=== TEXT ===

= Beginning of Section =

Shannon Southwick is not a cancer survivor herself, but she watched as her 30-year-old sister battled breast cancer and managed to beat it. She told Southwick that the attentive and compassionate care that she received from her oncology nurses allowed her to pull through that breast cancer diagnosis into remission, a realization that inspired Southwick to become an oncology nurse.
When patients undergo cancer treatment, their oncology nurses are always there for support, comfort, and medical guidance. While doctors bounce between dozens of patients every day, nurses are committed to specific patients and come to form close bonds with them as they fight deadly cancers.
As Southwick explains, “I love helping patients and family members with a difficult diagnosis, such as cancer, and providing the best care possible through their entire treatment process. Knowing that I have made a difference gives me such satisfaction.” Of course, working as an oncology nurse is hardly easy, and there are plenty of challenges and moments of heartache watching people suffer.
The chief roles of an oncology nurse include monitoring the physical conditions of patients, prescribing medication, administering chemotherapy and other cancer treatments, and providing unconditional moral support to patients as they fight their diseases. Other roles include maintaining health records, providing cancer prevention counseling, and creating illness management strategies.
Southwick emphasizes these points: “An oncology nurse needs to be passionate, compassionate, caring, spiritual, and enthusiastic about their work. I often tell student nurses and my children that they should find a career that they absolutely love and are passionate about. Oncology nursing is tough, but it is one of the most rewarding jobs you will ever have.”
Considering the nursing shortage that experts predict will occur by 2020, nurses who pursue an oncology focus will be rewarded with many job opportunities and options for career growth. From hospitals and physician’s offices to outpatient care facilities, there is always a high demand for oncology nurses.

= End of Section =

=== PROVIDED MATERIAL ===
= Beginning of Section =

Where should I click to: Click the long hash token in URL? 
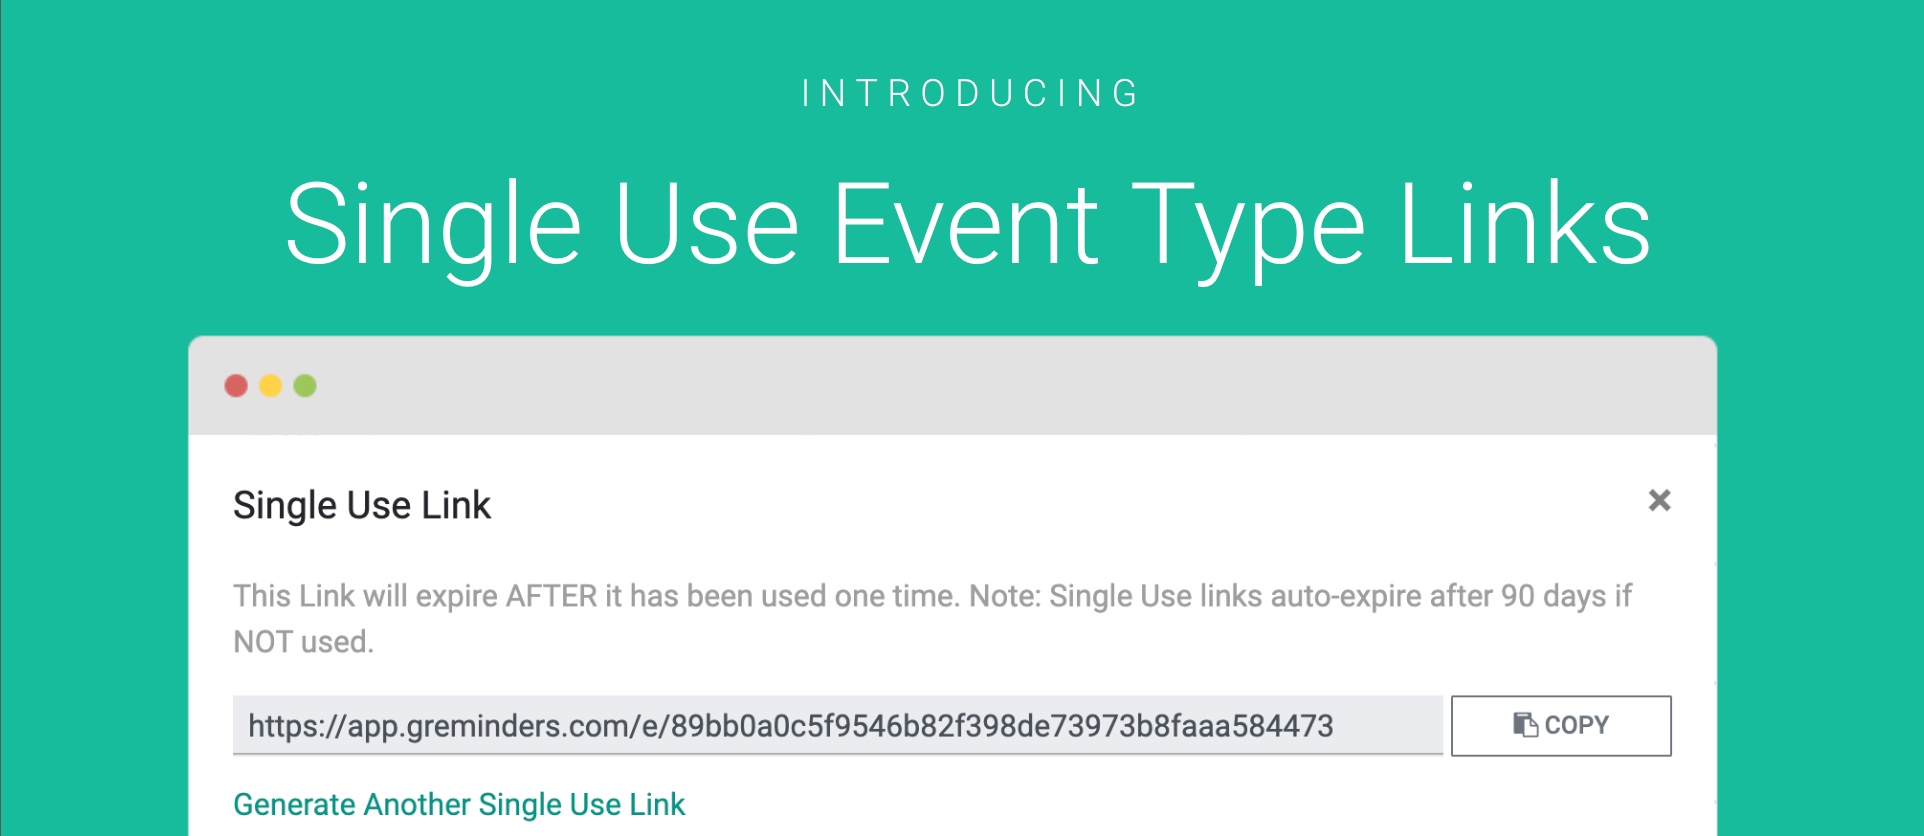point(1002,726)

= End of Section =

Answer these questions from the oncology nursing article:
1. How old was Southwick's sister when she battled breast cancer?
2. What does Southwick often tell student nurses and her children?
3. By what year do experts predict a nursing shortage will occur?

=== ANSWER TO THE PROBLEM ===
1. She was 30 years old.
2. She tells them to find a career they absolutely love and are passionate about.
3. By 2020.